The nightmare before Christmas! (or MB/PSU failure - how can i test?)

Notice: Page may contain affiliate links for which we may earn a small commission through services like Amazon Affiliates or Skimlinks.

el_pedr0

Member
Sep 6, 2016
44
1
8
47
Hi all,

My shiny new home server has suddenly packed up. I've narrowed it down to the Supermicro X11SSM-F MB (because I've managed to boot another machine using the Seasonic S1211-430 PSU). What test can I run to diagnose further?

The symptoms:
I noticed that I couldn't log on via SSH. So I went to the box and saw that the power-button LED on the case would blink for a second and the case fan would spin for a second, then everything stops. And after a short pause, the same thing happens.
When I took the side of the case off, I could see that the green power LED on the MB turns on for a couple seconds, and the CPU fan spins for a second. Then everything stops. After a 2 second pause, the same thing happens.
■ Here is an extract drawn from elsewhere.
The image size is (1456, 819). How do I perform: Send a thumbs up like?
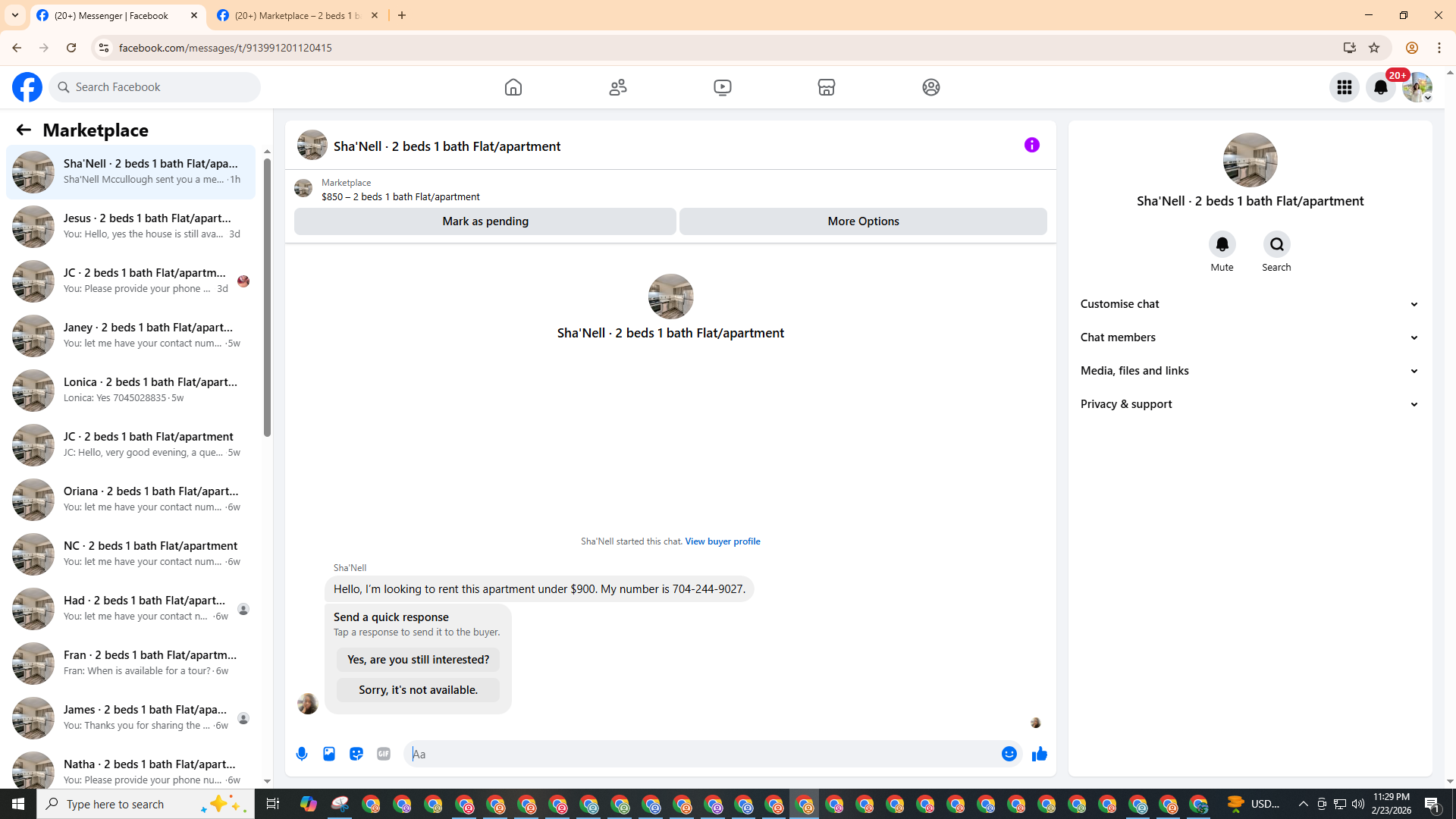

The BMC led on the MB stays on all the time.
I can log in to the MB via IPMI, but the console unsurprisingly doesn't connect.

I've now disconnected everything from the MB bar the main power supply connector and the CPU power supply connector. The CPU and the CPU fan are both still plugged in. But RAM, drives, USB cables, cards, and now even the connections for the case front panel are removed.
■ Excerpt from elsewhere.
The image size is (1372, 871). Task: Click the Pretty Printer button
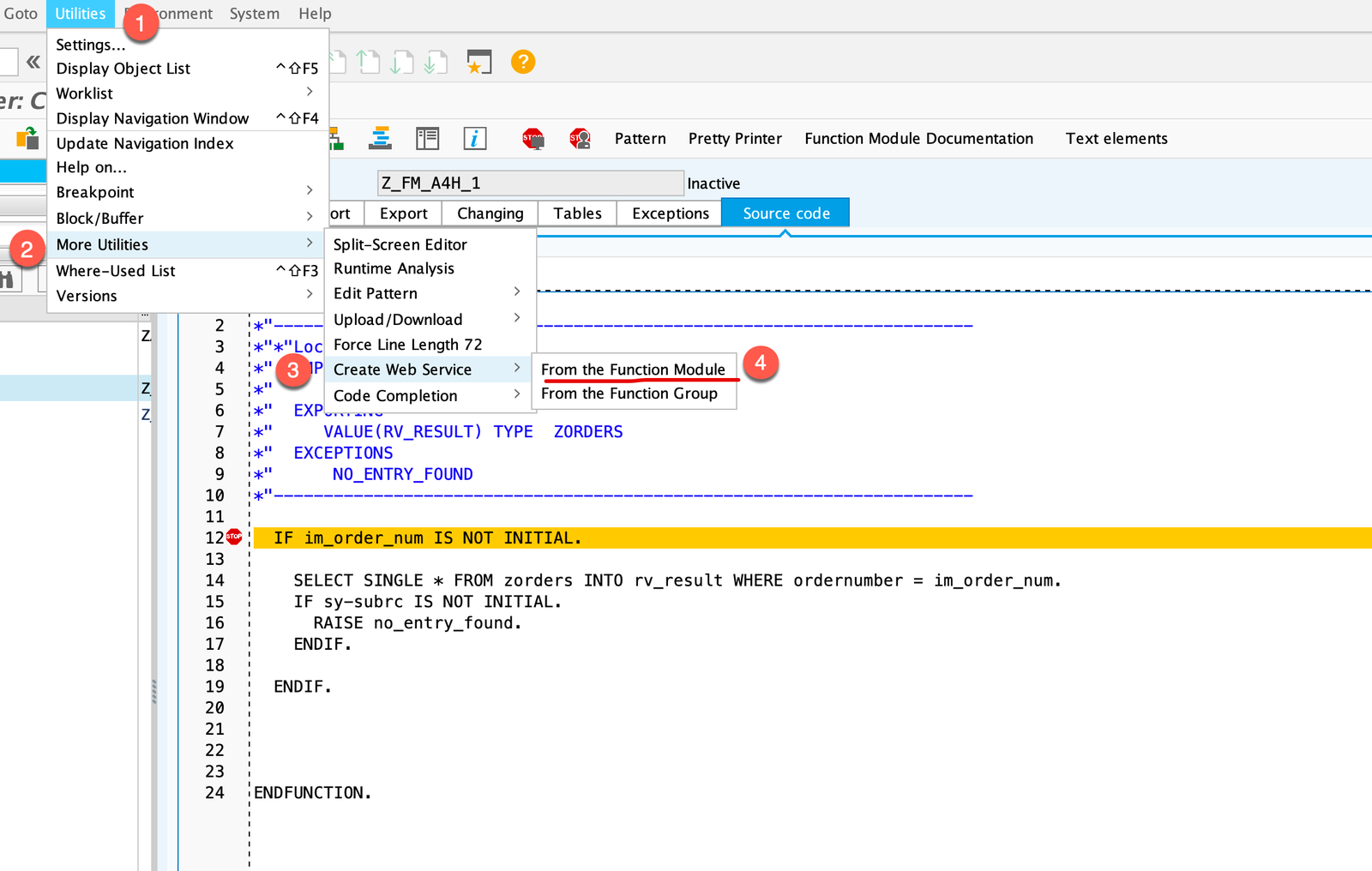(734, 138)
My understanding is that motherboard should beep in order to complain that there's no RAM. But instead there is no change to the behaviour described above.

The only other PSUs and MBs I've got are in a :
* Dell Dimension 3000,
* Dell Dimension 9200
* Dell XPS 8500
None of PSUs have the second 8-pin CPU power cable so I don't think I can test the Supermicro board using those PSUs. I have, however, managed to boot the Dell XPS using the Seasonic PSU (albeit using the 4-pin CPU power connector, rather than the 8-pin CPU connector that I use for the Supermicro MB).

I've written to the Supermicro vendor. But is there anything I can do in the meantime to narrow down the problem?

(edit 1: to clarify LED status)
(edit 2: corrected to reflect that I've booted another system using the PSU)
 
Last edited:

ttabbal

Active Member
Mar 10, 2016
743
207
43
47
You might be able to boot with a single CPU without the second power connection. Or just get a "Y" cable to test with so you can use a different PSU.

The power supply might be marginal. I have one here that works, until the system loads the 12V bus just a little more. Then it falls over. It will boot up, work fine, then try to spin up a CD drive and crash. Replaced the PSU, no problem since. The fact that IPMI works, but the main system can't boot makes me wonder if it might be something like this.
 

Scott Laird

Active Member
Aug 30, 2014
312
144
43
I've had motherboards fail to do anything at all with 0 RAM installed before. They should beep, but weird stuff happens. I usually test with 1 DIMM installed anyway.

If you can connect to IPMI, then what do the sensors and event log say? Are the voltage levels okay?
 

Terry Kennedy

Well-Known Member
Jun 25, 2015
1,140
594
113
New York City
www.glaver.org
I've had motherboards fail to do anything at all with 0 RAM installed before. They should beep, but weird stuff happens. I usually test with 1 DIMM installed anyway.
I've never had a Supermicro board beep at me for any of missing memory / CPU / EPS12V. Makes it a pain to troubleshoot those "no picture, no sound" (as we used to say in the TV repair business) problems.
If you can connect to IPMI, then what do the sensors and event log say? Are the voltage levels okay?
It may be powering itself down if it isn't happy, so you'd have to catch it at just the right time.
 

lukyjay

New Member
Jan 5, 2017
1
0
1
32
Did you find out what the problem was? Is this something you could fix?

I have this motherboard and am having a similar problem. Is this an RMA on the motherboard?
 

el_pedr0

Member
Sep 6, 2016
44
1
8
47
TLDR: RMA'ed & received new board yesterday. Server up. Happy days.

On the advice above, I went back into IPMI and saw that even though I could log on, I couldn't get any sensor readings (though maybe I wasn't catching it at the right time, as Terry suggested above).

Running the various tests to try and figure out the problem took a chunk of time (e.g. hooking PSU to different MB, trying to power up with various configs of RAM and cables connected/disconnected). Had to pay for postage, which is no biggy, but a bitter pill. And then when I got the replacement, proxmox GUI wasn't available because linux had given the NICs new names (eth2 and eth3 rather than eth0 and eth1) which meant that I had to change a ref from eth0 to eth2 in the /etc/network/interfaces - very simple fix, but again time consuming trying to figure it out.

I had taken the trouble of numbering my SATA connectors before unplugging them from the old board, so I could plug them in in exactly the same order in the new board. My theory is that this would make the ZFS pools accessible instantly - which they were. Not sure if there's anything behind this theory.

Supermicro did not provide any explanation about what was wrong.